* ESTRATTO DEL DOCUMENTO
=-=-=

19/05/2011
I protagonisti di "Il ragazzo con la bicicletta" dei fratelli Dardenne.
Il 64° Festival di Cannes è giunto in dirittura
d'arrivo. Dei titoli più gettonati, nella corsa alla Palma d'oro, manca solo This must be the place del nostro
Paolo Sorrentino con il divo americano Sean Penn (anche se attesa e curiosità
serpeggiano per C'era una volta in Anatolia del turco Nuri Bilge
Ceylan). In attesa del gala di chiusura, domenica sera, madrina la deliziosa Mélanie
Laurent, il presidente Jilles Jacob e il suo direttore generale Thierry
Frémaux possono già fregarsi le mani per un bilancio più che positivo.

=-=-=

* ESTRATTO DEI DATI
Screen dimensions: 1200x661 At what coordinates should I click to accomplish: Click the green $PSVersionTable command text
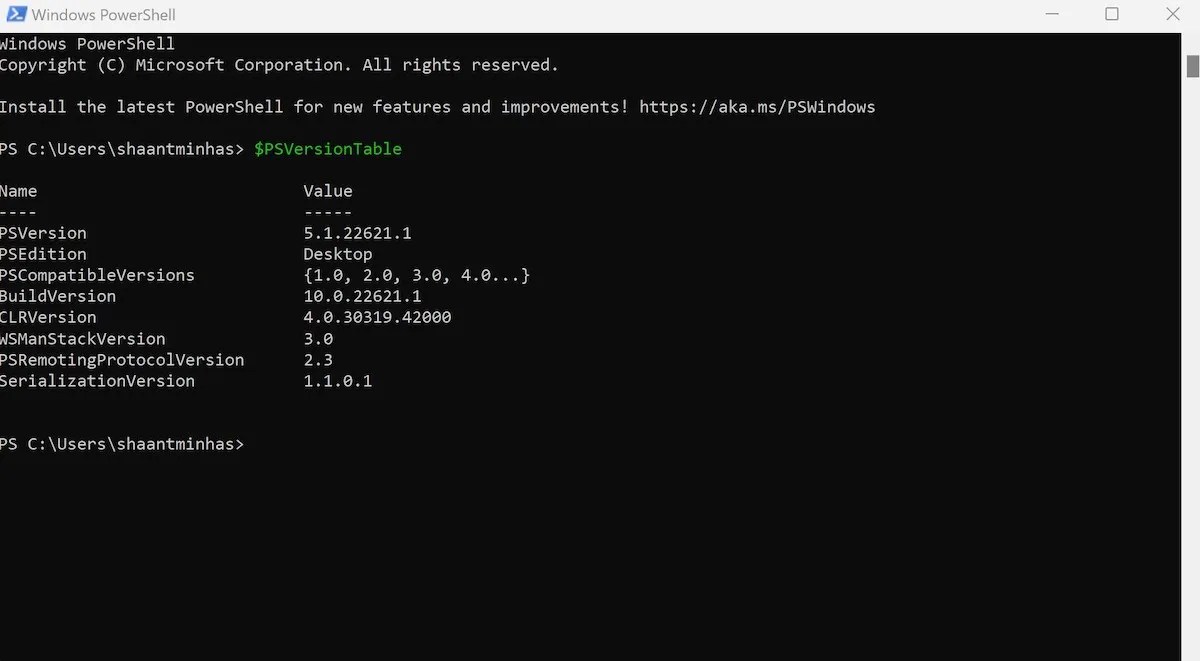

=-=-=

* CONSEGNA 1
Nel testo sul Festival di Cannes, chi fa da madrina al gala di chiusura?
* CONSEGNA 2
Per favore, prosegui il testo sul Festival di Cannes dopo la sua ultima frase.
I dati provengono da un'altra fonte.

* RISPOSTA FINALE 1
Mélanie Laurent.

* RISPOSTA FINALE 2
Per
il cinema, la crisi sembra essere alle spalle. Erano anni che sulla Croisette
non si vedeva così tanta folla (giornalisti, addetti ai lavori, semplici fans
alla ricerca di emozioni), che non si sfoggiava così tanto lusso (sempre più
importante il peso economico dei nuovi magnati, in specie russi) e soprattutto
che non si concludevano tanti affari. Perché, è bene ricordarlo, dietro ai
lustrini e ai cerimoniali un po'
pomposi del festival si agita un mercato febbrile: produttori e
distributori di tutto il mondo si danno appuntamento al Palais o nei mega hotel
sul mare per comprare, vendere, chiudere le coproduzioni del cinema che verrà.
Jean-Paul Belmondo al Festival di Cannes.
Bertolucci e Belmondo, commozione e risate
A ripensarci, l'ultima rabberciata edizione della Mostra di Venezia fa
ancor
più tristezza. Tutti, a cominciare dal neoministro Galan, piuttosto che a
stucchevoli polemiche tra Mostra e Festival di Roma, dovrebbero pensare a
come
finanziare il rilancio della manifestazione al Lido (pare, invece, che
non ci
siano neppure i soldi per tirare su il nuovo Palazzo del cinema).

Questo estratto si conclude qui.